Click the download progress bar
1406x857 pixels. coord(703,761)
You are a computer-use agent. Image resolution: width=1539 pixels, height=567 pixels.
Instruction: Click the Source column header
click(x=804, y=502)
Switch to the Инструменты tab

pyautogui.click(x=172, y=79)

→ **Work required**:
Pick out every line in the listing above that contains the string "pixels" and copy each one unchanged.

→ **Result for this task**:
1406x857 pixels. coord(703,761)
You are a computer-use agent. Image resolution: width=1539 pixels, height=567 pixels.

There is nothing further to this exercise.